▶ [What the task asks]
Where a picture occurs in the data, omit it, and copy all remaining data exactly.

▶ [Source material]
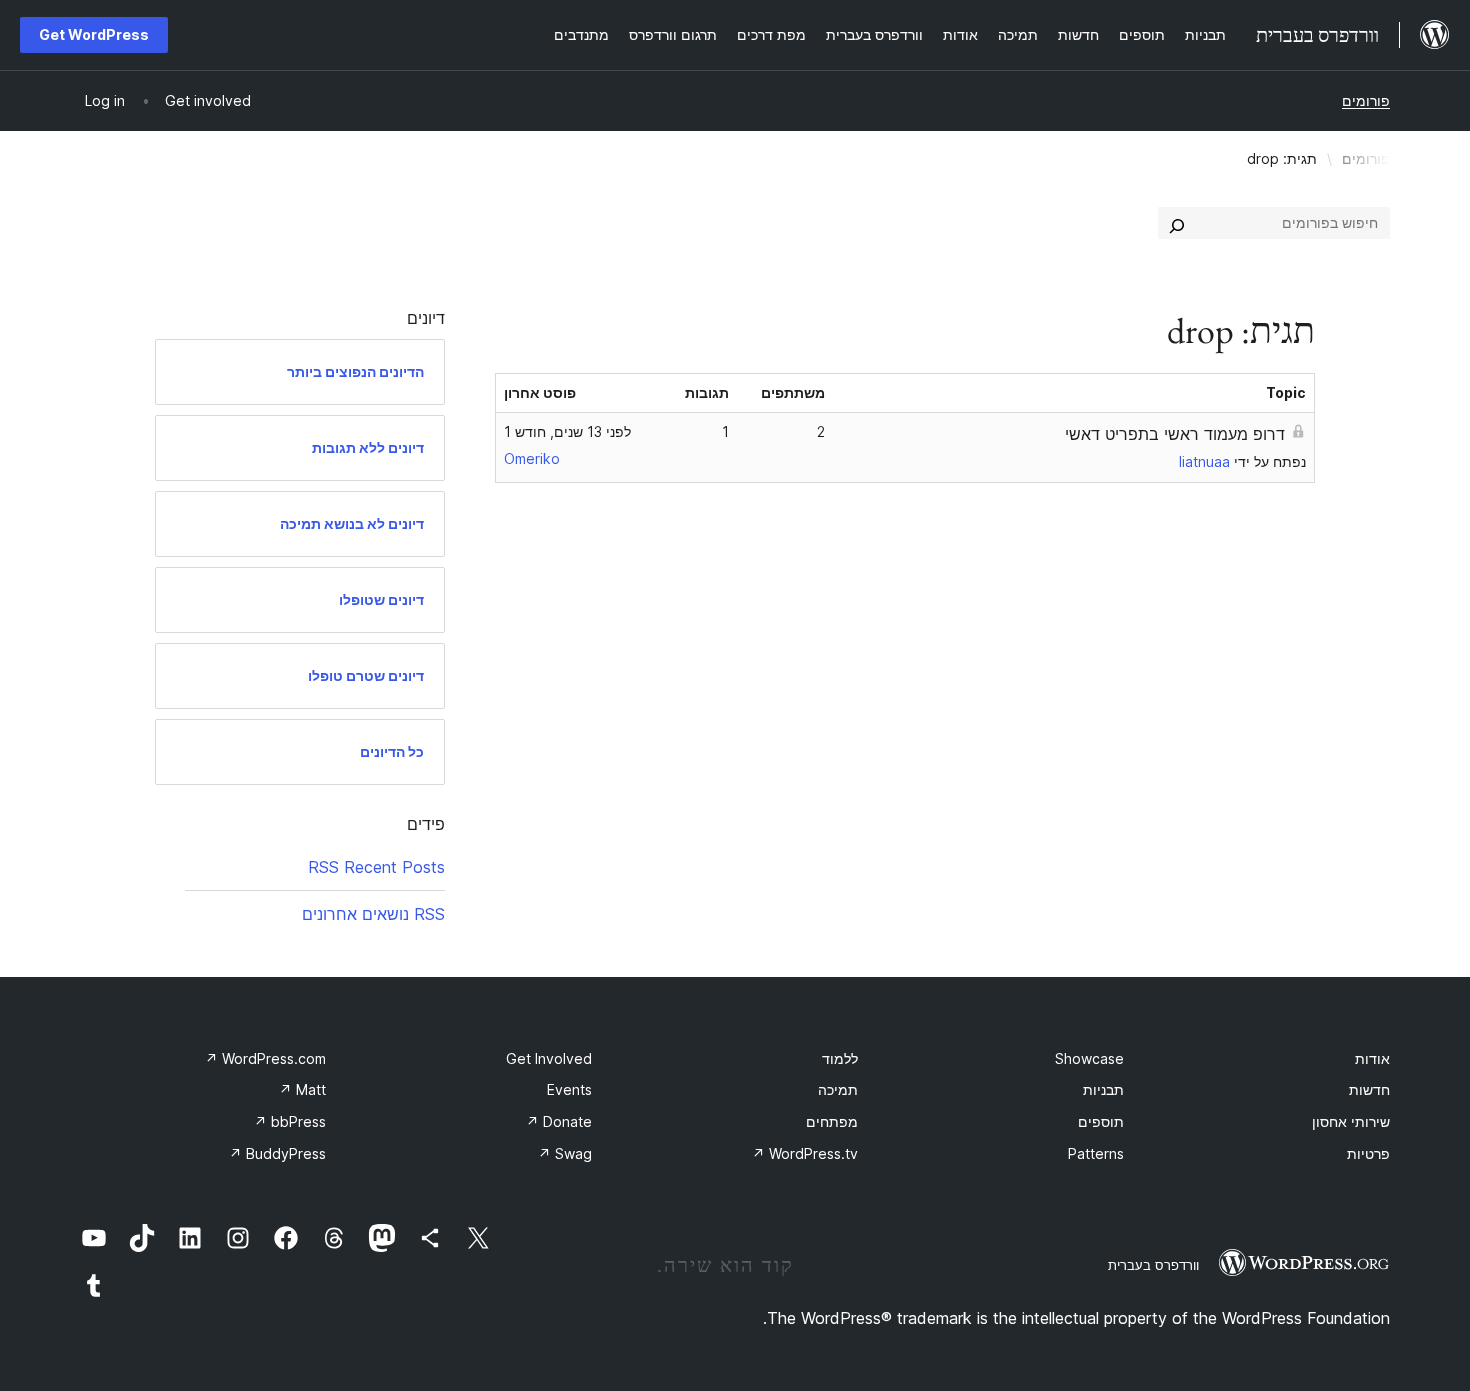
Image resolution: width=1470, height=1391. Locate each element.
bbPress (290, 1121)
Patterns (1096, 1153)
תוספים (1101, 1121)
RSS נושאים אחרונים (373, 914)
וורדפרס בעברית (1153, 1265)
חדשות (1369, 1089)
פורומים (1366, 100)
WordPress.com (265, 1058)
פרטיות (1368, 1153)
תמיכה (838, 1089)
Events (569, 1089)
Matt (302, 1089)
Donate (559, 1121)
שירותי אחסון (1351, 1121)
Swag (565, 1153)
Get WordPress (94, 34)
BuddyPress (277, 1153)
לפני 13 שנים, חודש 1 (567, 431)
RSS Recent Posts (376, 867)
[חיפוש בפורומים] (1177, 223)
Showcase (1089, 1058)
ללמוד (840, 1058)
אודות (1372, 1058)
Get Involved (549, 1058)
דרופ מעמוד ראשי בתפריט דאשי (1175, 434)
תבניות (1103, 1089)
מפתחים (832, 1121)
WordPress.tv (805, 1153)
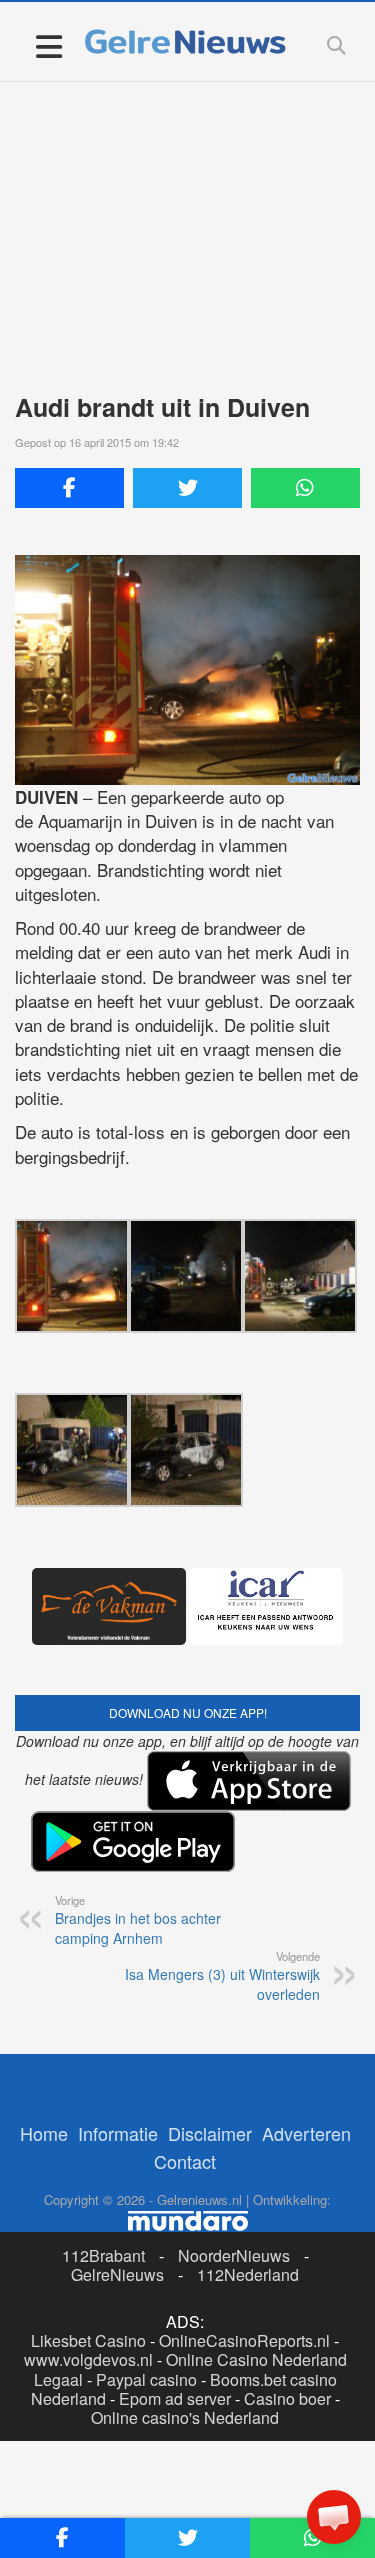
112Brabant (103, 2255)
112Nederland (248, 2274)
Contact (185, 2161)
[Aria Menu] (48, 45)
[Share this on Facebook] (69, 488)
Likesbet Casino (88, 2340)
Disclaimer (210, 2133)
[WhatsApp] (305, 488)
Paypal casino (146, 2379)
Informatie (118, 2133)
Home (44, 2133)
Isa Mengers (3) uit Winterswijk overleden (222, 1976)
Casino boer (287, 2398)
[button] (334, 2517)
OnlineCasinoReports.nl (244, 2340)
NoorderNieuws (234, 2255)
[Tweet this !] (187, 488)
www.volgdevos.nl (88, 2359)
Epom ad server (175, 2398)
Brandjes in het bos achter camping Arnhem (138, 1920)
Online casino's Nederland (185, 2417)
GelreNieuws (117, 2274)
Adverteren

▶ [Exercise response]
Image resolution: width=1470, height=1391. Locate each element.
bbPress (290, 1121)
Patterns (1096, 1153)
תוספים (1101, 1121)
RSS נושאים אחרונים (373, 914)
וורדפרס בעברית (1153, 1265)
חדשות (1369, 1089)
פורומים (1366, 100)
WordPress.com (265, 1058)
פרטיות (1368, 1153)
תמיכה (838, 1089)
Events (569, 1089)
Matt (302, 1089)
Donate (559, 1121)
שירותי אחסון (1351, 1121)
Swag (565, 1153)
Get WordPress (94, 34)
BuddyPress (277, 1153)
לפני 13 שנים, חודש 1 (567, 431)
RSS Recent Posts (376, 867)
[חיפוש בפורומים] (1177, 223)
Showcase (1089, 1058)
ללמוד (840, 1058)
אודות (1372, 1058)
Get Involved (549, 1058)
דרופ מעמוד ראשי בתפריט דאשי (1175, 434)
תבניות (1103, 1089)
מפתחים (832, 1121)
WordPress.tv (805, 1153)
112Brabant (103, 2255)
112Nederland (248, 2274)
Contact (185, 2161)
[Aria Menu] (48, 45)
[Share this on Facebook] (69, 488)
Likesbet Casino (88, 2340)
Disclaimer (210, 2133)
[WhatsApp] (305, 488)
Paypal casino (146, 2379)
Informatie (118, 2133)
Home (44, 2133)
Isa Mengers (3) uit Winterswijk overleden (222, 1976)
Casino boer (287, 2398)
[button] (334, 2517)
OnlineCasinoReports.nl (244, 2340)
NoorderNieuws (234, 2255)
[Tweet this !] (187, 488)
www.volgdevos.nl (88, 2359)
Epom ad server (175, 2398)
Brandjes in het bos achter camping Arnhem (138, 1920)
Online casino's Nederland (185, 2417)
GelreNieuws (117, 2274)
Adverteren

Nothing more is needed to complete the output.